▸ Page excerpt:

Like many college students, during my first years in school, I stressed over exams, juggled parenting with school work, and fretted over getting all my reading done. But, unlike many students, in my third year of college, I had to overcome more than I ever thought possible. This is my story.
Last September, in my third year at Rockhurst University, my doctor found a suspicious nodule on my thyroid. I knew I had nodules but was always told not to worry about them. So, when my doctor ordered another, more expensive and invasive test called a fine needle aspiration (FNA) I was a little irritated. I was in the beginning of a semester and working part-time; I didn’t have time for another medical test. Plus, even though I was told the FNA wasn’t a big deal, I was nervous. I’m one of those people who when they say “you’ll just feel a pinch,” I say, “that’s not a pinch!!”
Learning the diagnosis
Having survived the FNA I figured that would be the worst of it. I was wrong. I received a call 2 days later saying I needed to come into the office to discuss my results. I was told my test was inconclusive and there was a 30% chance my 9mm nodule was cancer. On top of hearing I could have cancer, I was dealing with my marriage, which was falling apart, I was looking for a place to live for my daughter and me, and I was attending school full time.

▸ Exercise objective: Reproduce the thyroid account word for word from "Learning the diagnosis" to "school full time.". Rely on the thyroid account alone.

▸ The data:
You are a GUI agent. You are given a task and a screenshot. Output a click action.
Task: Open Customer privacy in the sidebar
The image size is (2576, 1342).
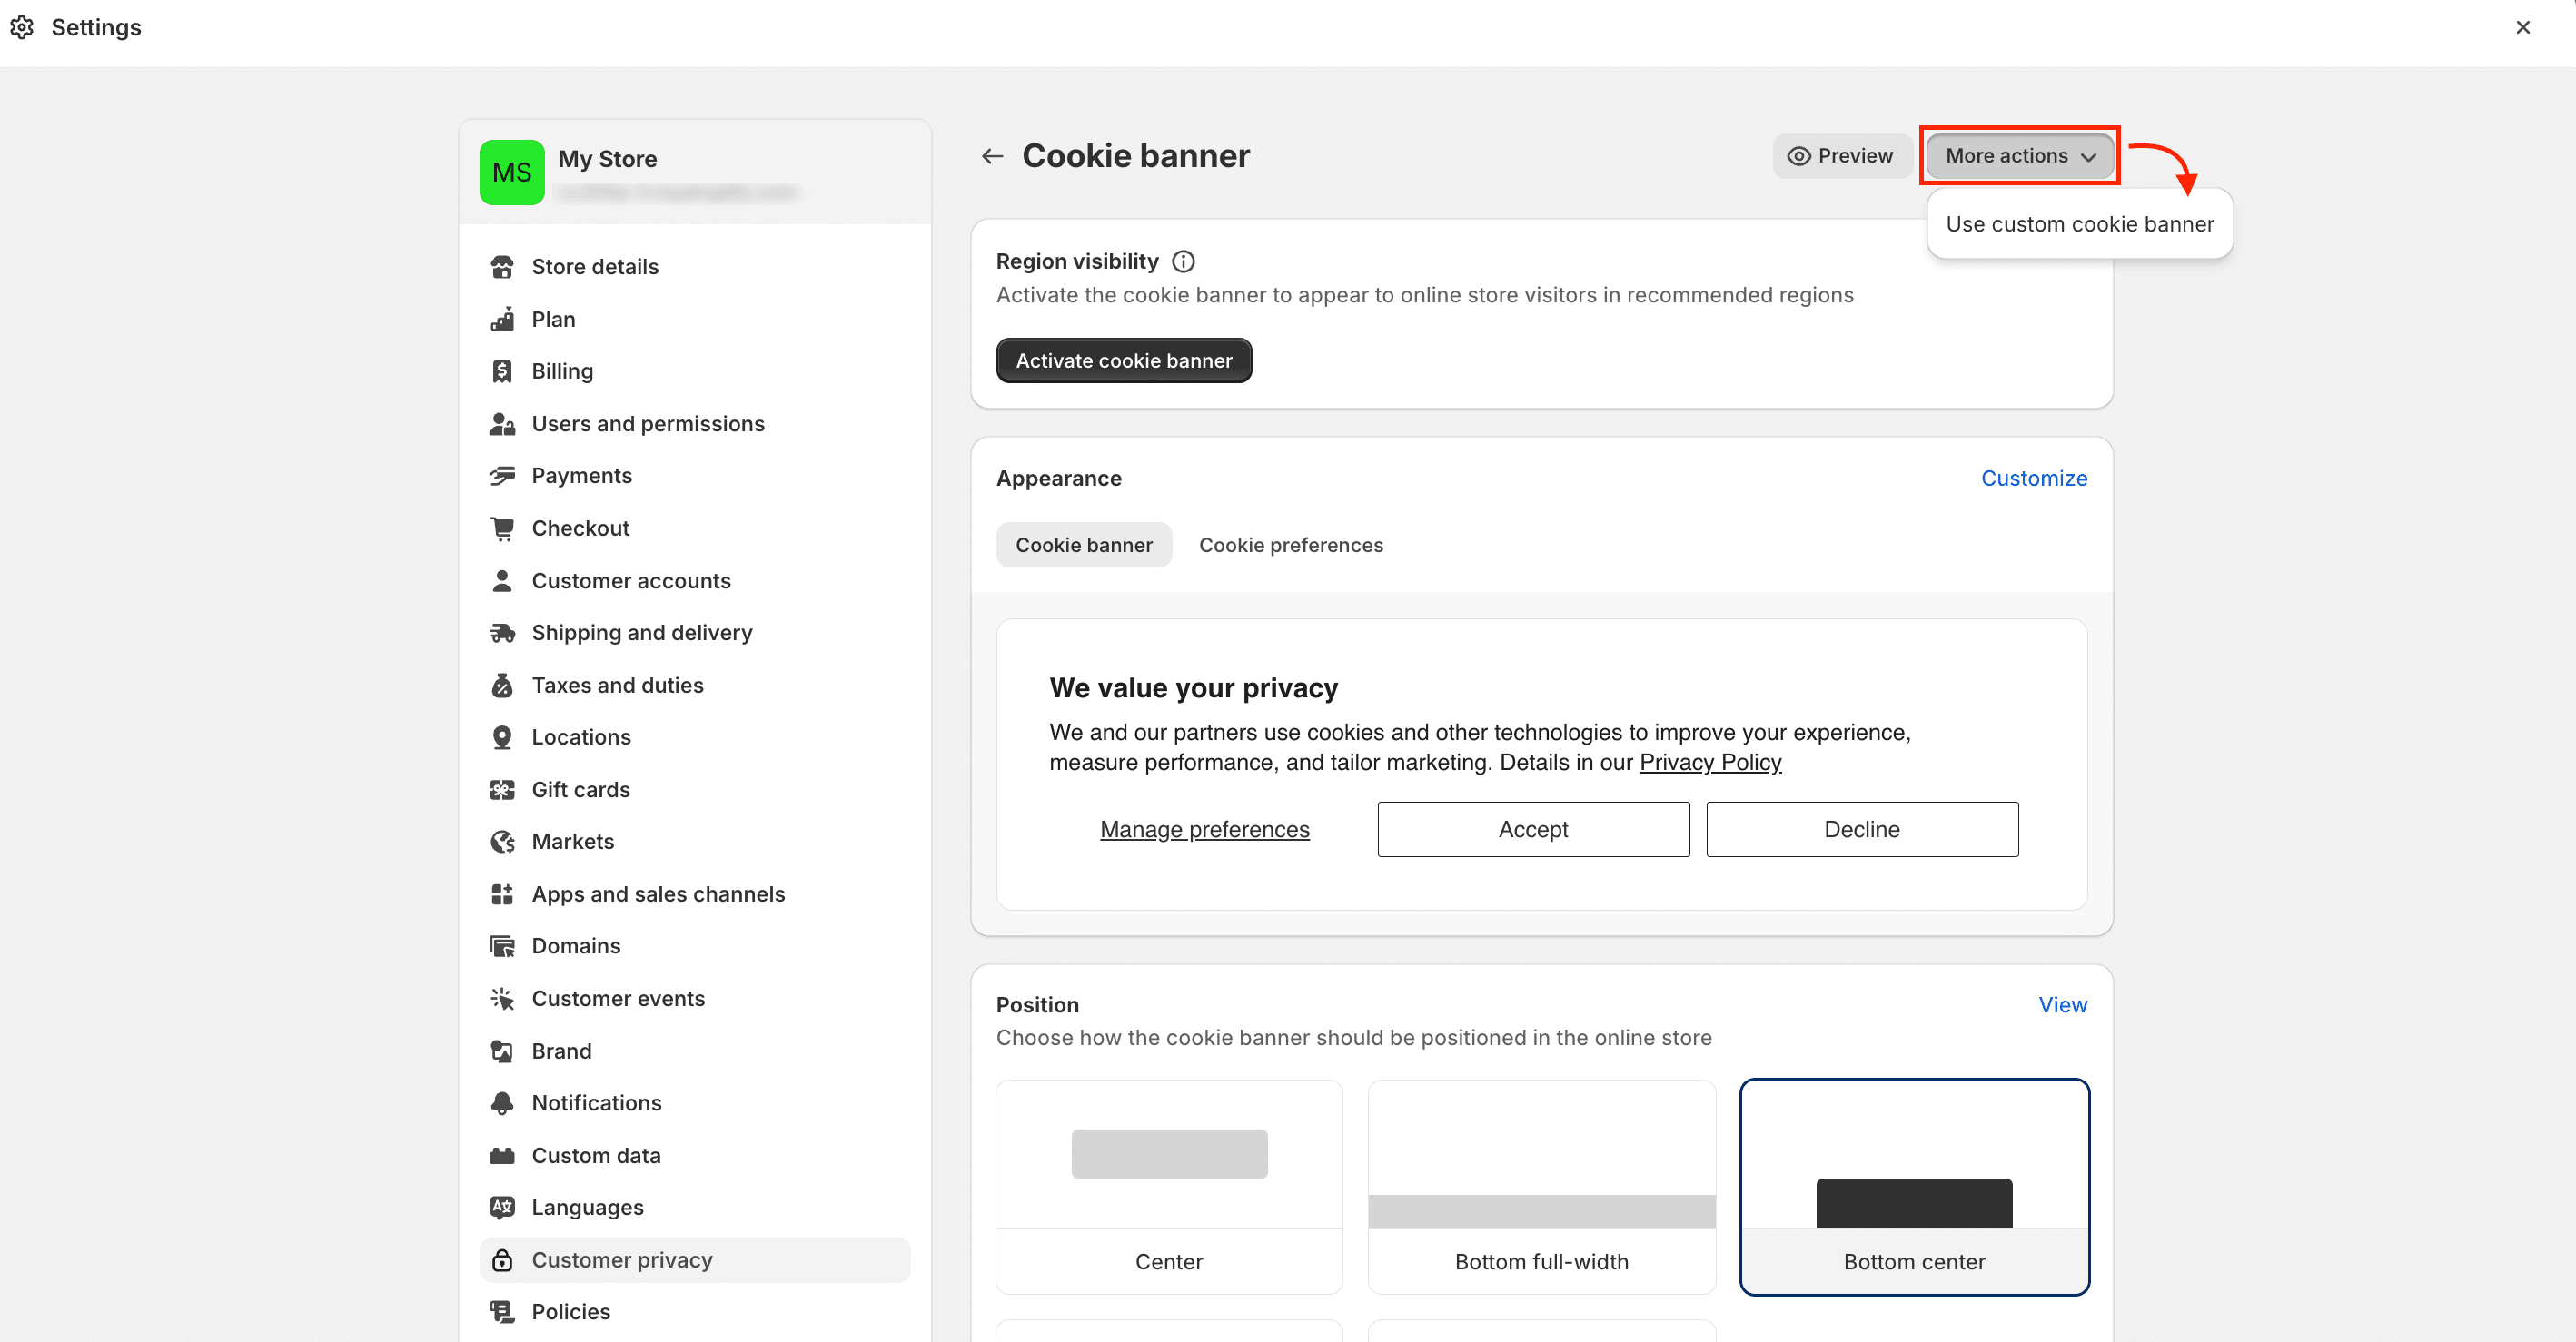point(695,1260)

▸ Output of the exercise:
Learning the diagnosis
Having survived the FNA I figured that would be the worst of it. I was wrong. I received a call 2 days later saying I needed to come into the office to discuss my results. I was told my test was inconclusive and there was a 30% chance my 9mm nodule was cancer. On top of hearing I could have cancer, I was dealing with my marriage, which was falling apart, I was looking for a place to live for my daughter and me, and I was attending school full time.